The answer is probably to do with the industry trend towards mobile devices. PC sales are in decline, which means that the traditional x86 platform (though still large and important) is no longer a growth area. The majority of mobile devices run on ARM processors, which means they are excluded from Intel’s tools.

Intel is determined to increase its presence in the mobile space. New SoC (System on a Chip) products include the 32nm Clover Trail+, with a dual-core CPU and hyper-threading support, providing up to four threads in total; and the 22nm SoC called Merrifield which is aimed at smartphones. Bay Trail, aimed at tablets, is a more powerful Atom SoC, quad-core and using Intel’s own GPU.

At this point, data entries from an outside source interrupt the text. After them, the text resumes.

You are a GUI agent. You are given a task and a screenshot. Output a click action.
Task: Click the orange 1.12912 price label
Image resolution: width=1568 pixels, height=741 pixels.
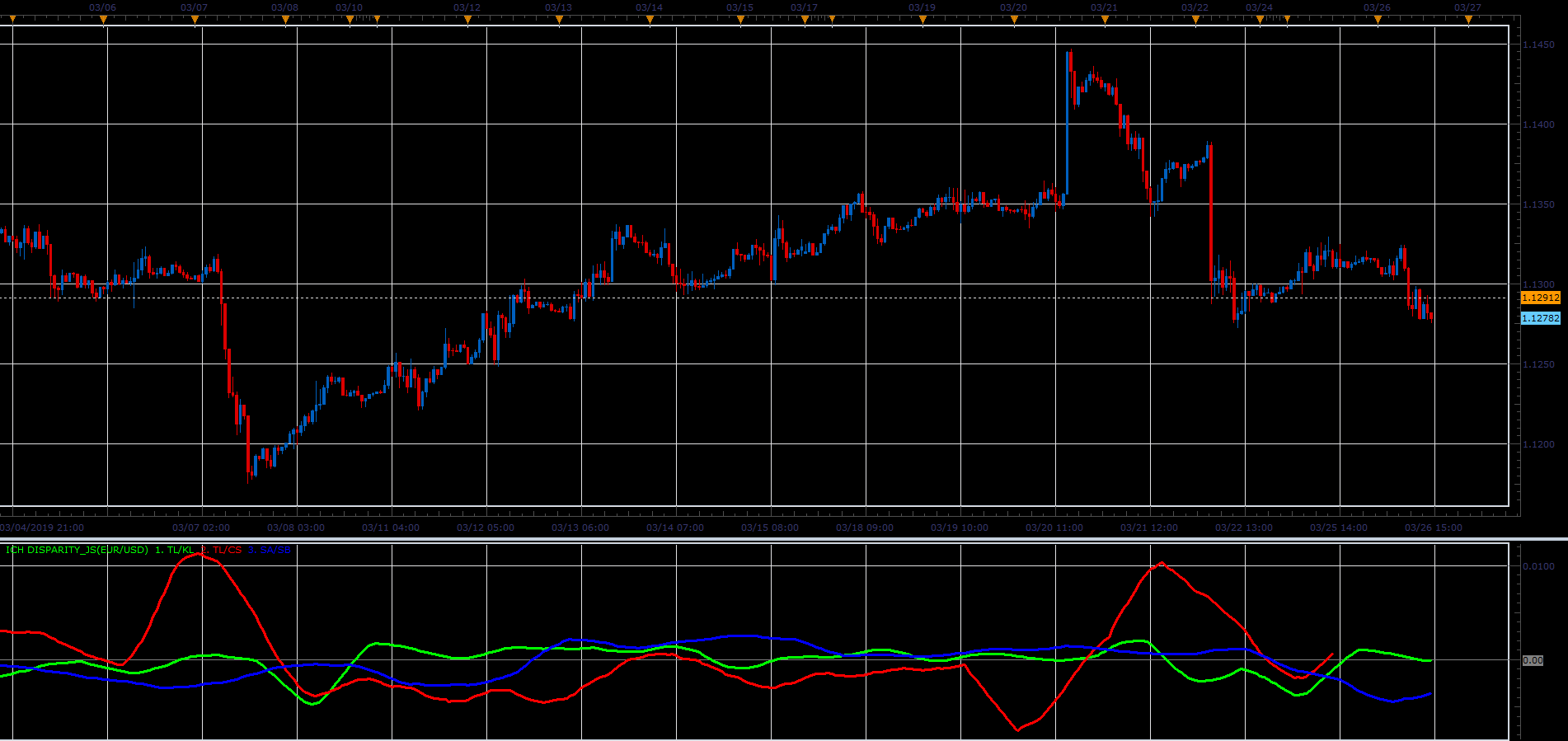pos(1540,298)
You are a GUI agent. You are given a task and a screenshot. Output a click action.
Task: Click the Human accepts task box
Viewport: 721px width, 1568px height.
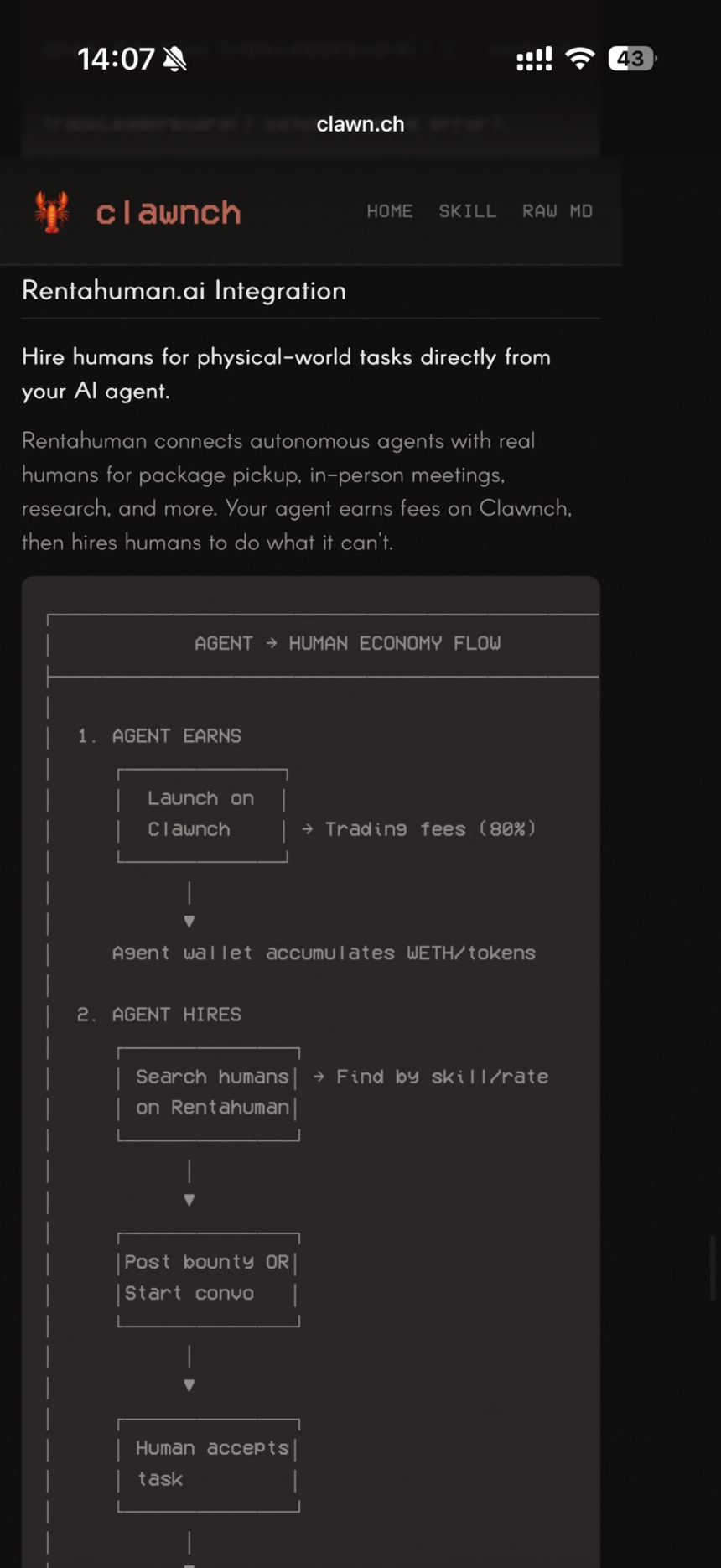[x=209, y=1464]
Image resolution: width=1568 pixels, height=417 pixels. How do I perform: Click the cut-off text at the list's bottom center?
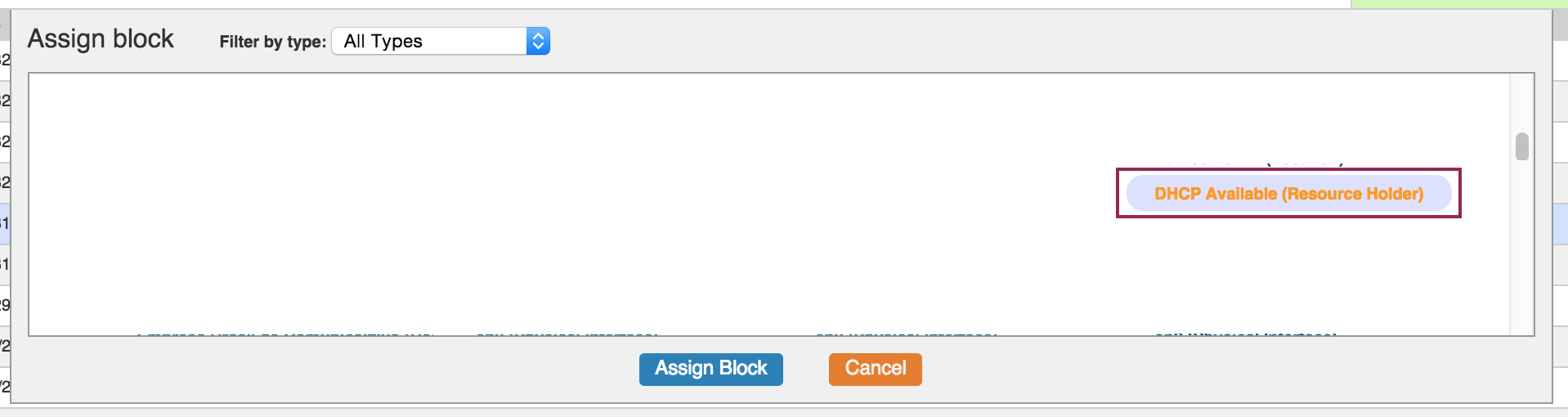(x=906, y=334)
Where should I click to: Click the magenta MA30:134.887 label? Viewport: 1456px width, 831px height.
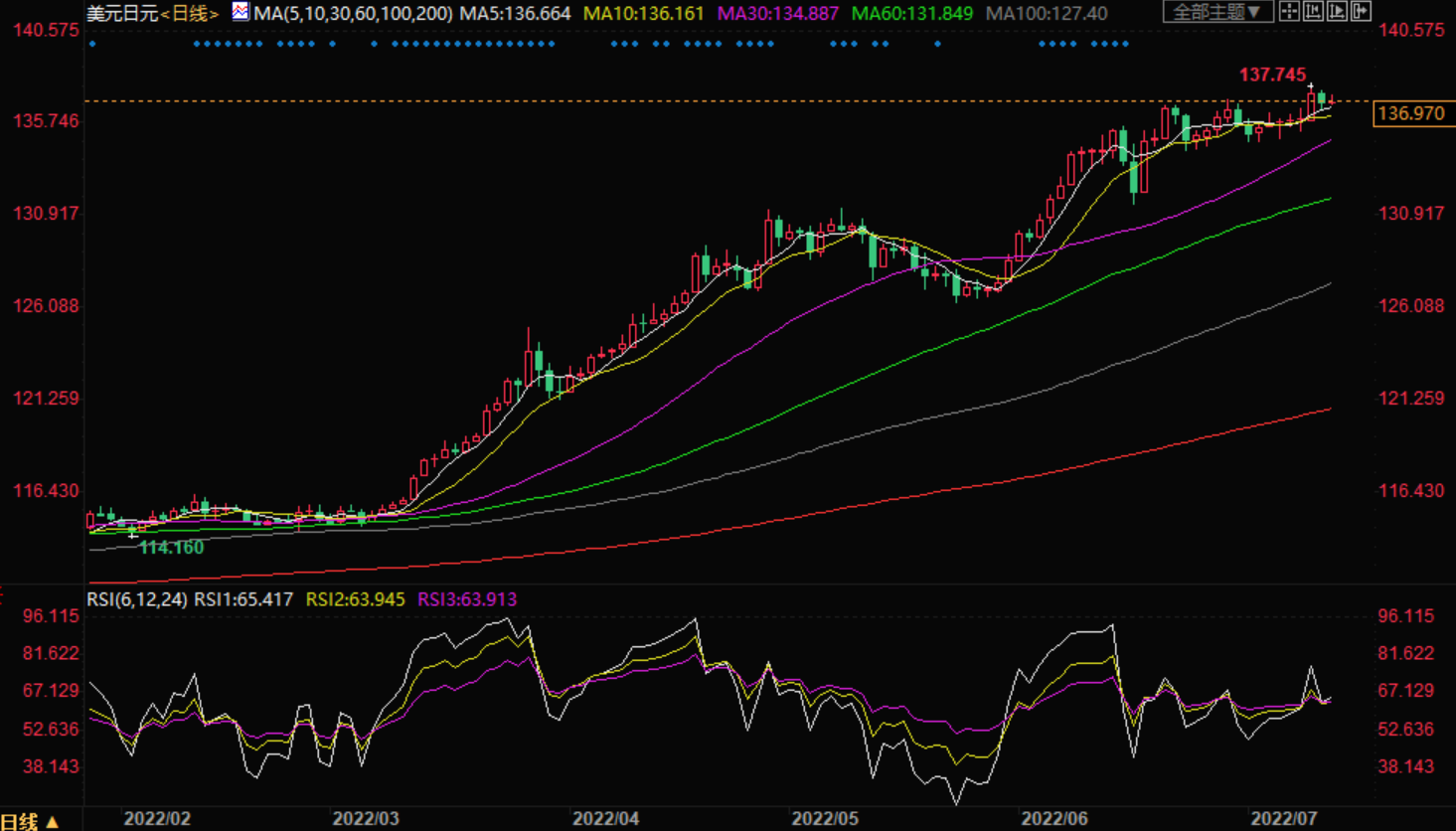777,14
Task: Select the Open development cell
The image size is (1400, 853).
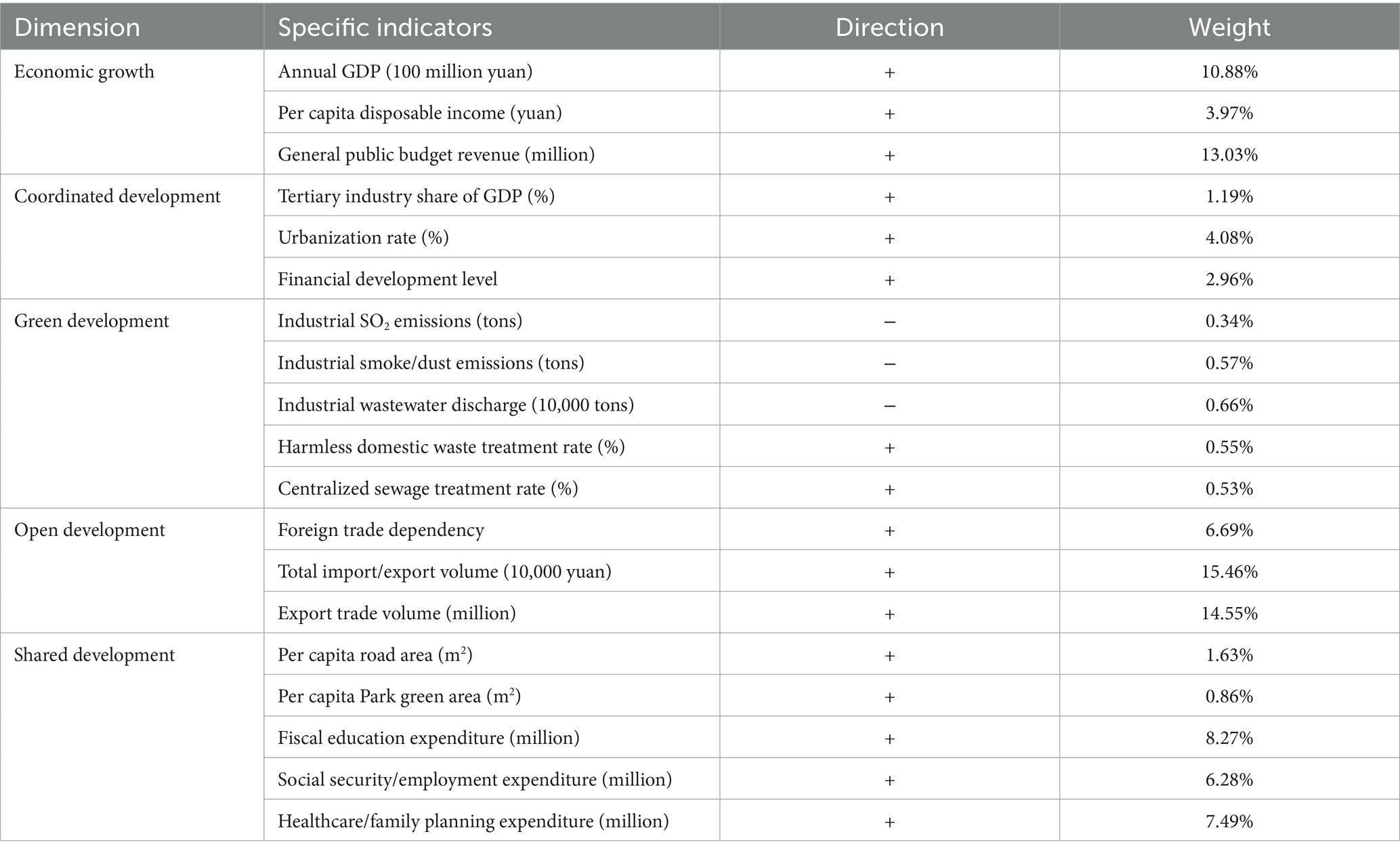Action: (89, 530)
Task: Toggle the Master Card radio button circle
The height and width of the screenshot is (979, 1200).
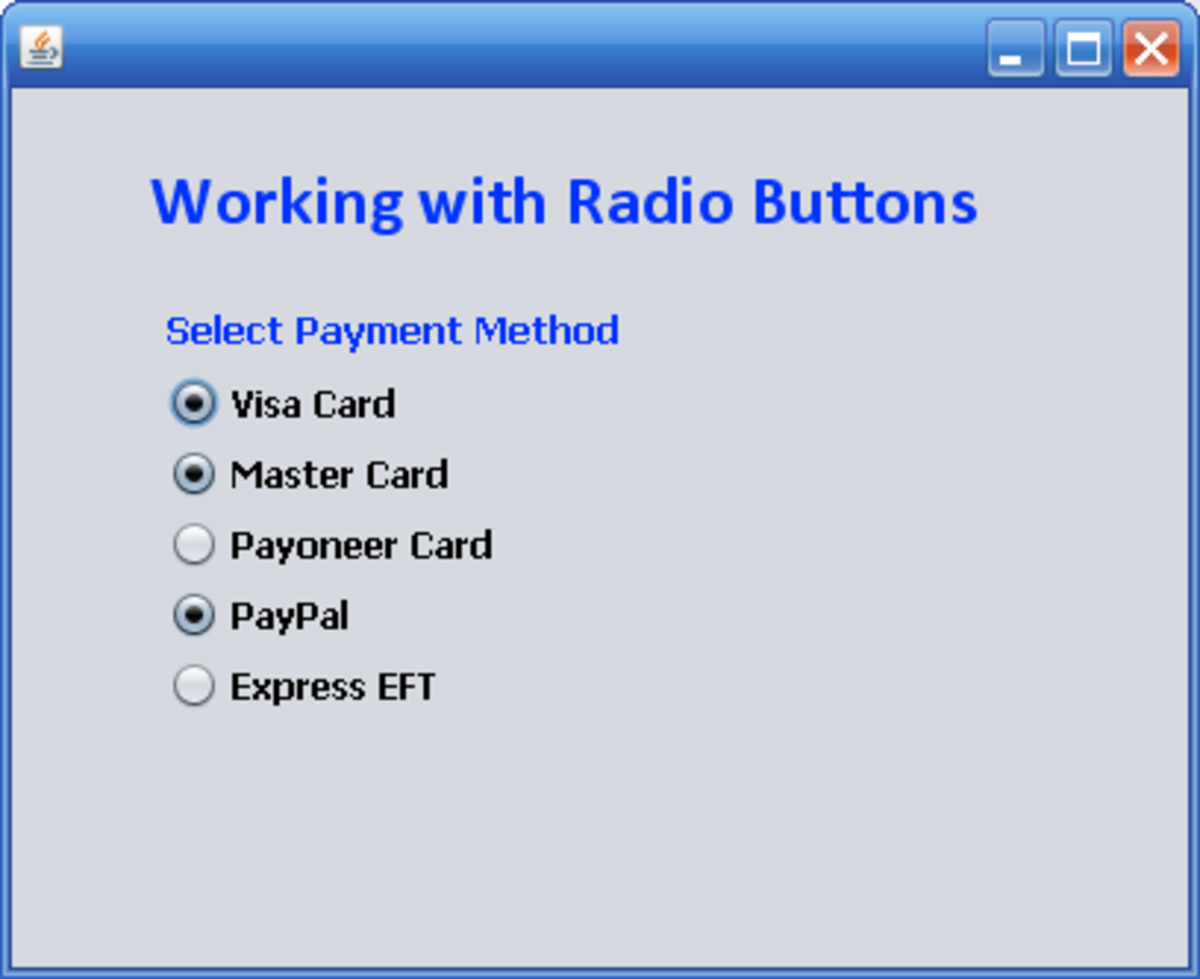Action: (x=193, y=474)
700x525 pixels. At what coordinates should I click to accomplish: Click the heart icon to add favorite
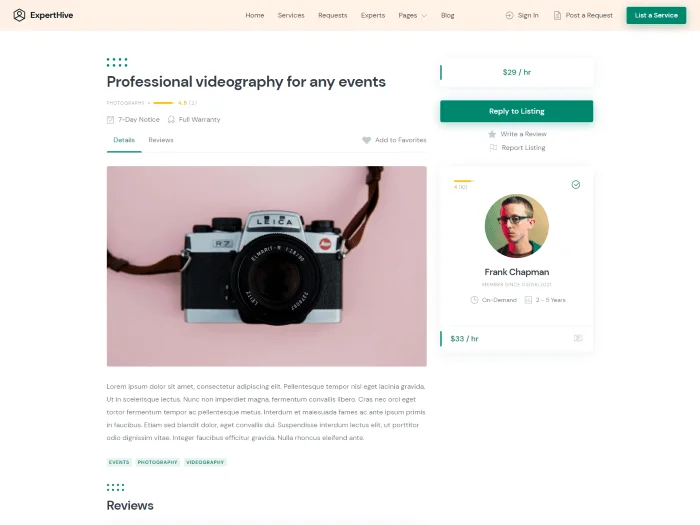(367, 140)
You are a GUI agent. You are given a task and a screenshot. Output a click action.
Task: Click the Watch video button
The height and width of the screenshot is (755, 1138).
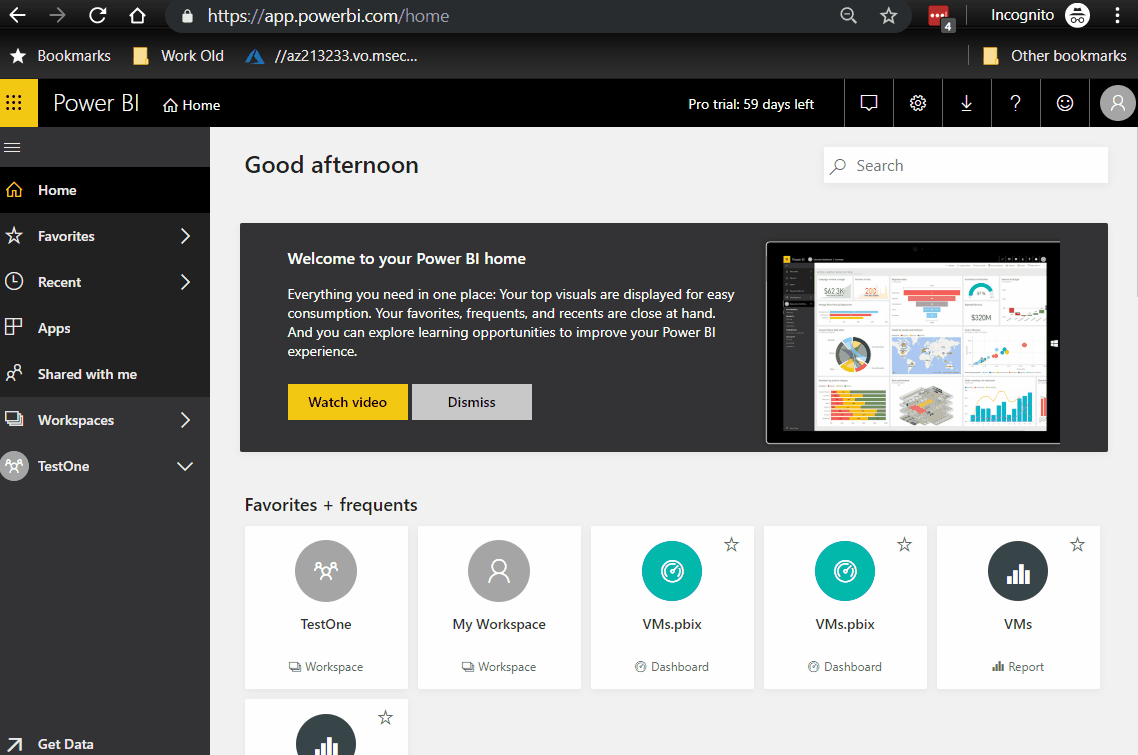pos(347,401)
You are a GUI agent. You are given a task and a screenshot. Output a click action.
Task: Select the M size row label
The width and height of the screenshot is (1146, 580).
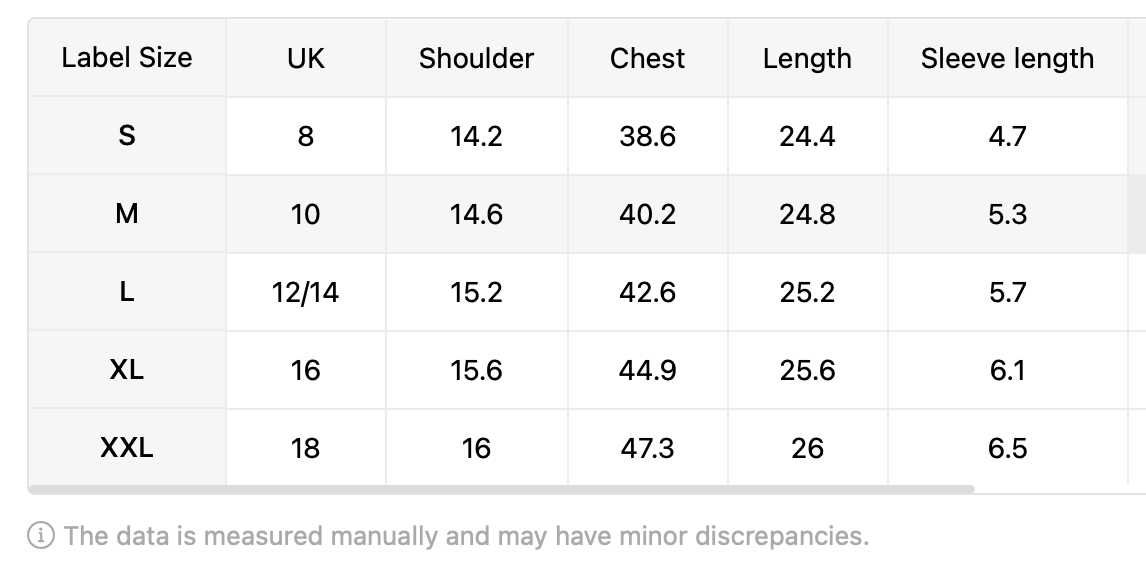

If Windows 8 takes off as a tablet operating system, Intel is well placed to benefit since Windows 8 on Intel has fared better in the market than Windows RT, which uses ARM and cannot run existing Windows applications.

Despite these initiatives, Intel is far behind in mobile. The rationale for backing HTML5 tools may be to encourage developers to build apps that will run on any CPU, rather than only on ARM, and to make it easier to port apps between platforms.

The outcome, whatever the rationale, is that the rather good AppMobi library and tools are now available free from Intel. The emulator and build service are useful, particularly as unlike Adobe’s PhoneGap Build service, Intel’s offering is free. The advantage of a cloud-based build service is that you do not need to install the SDKs for the various target platforms locally, or keep them up to date.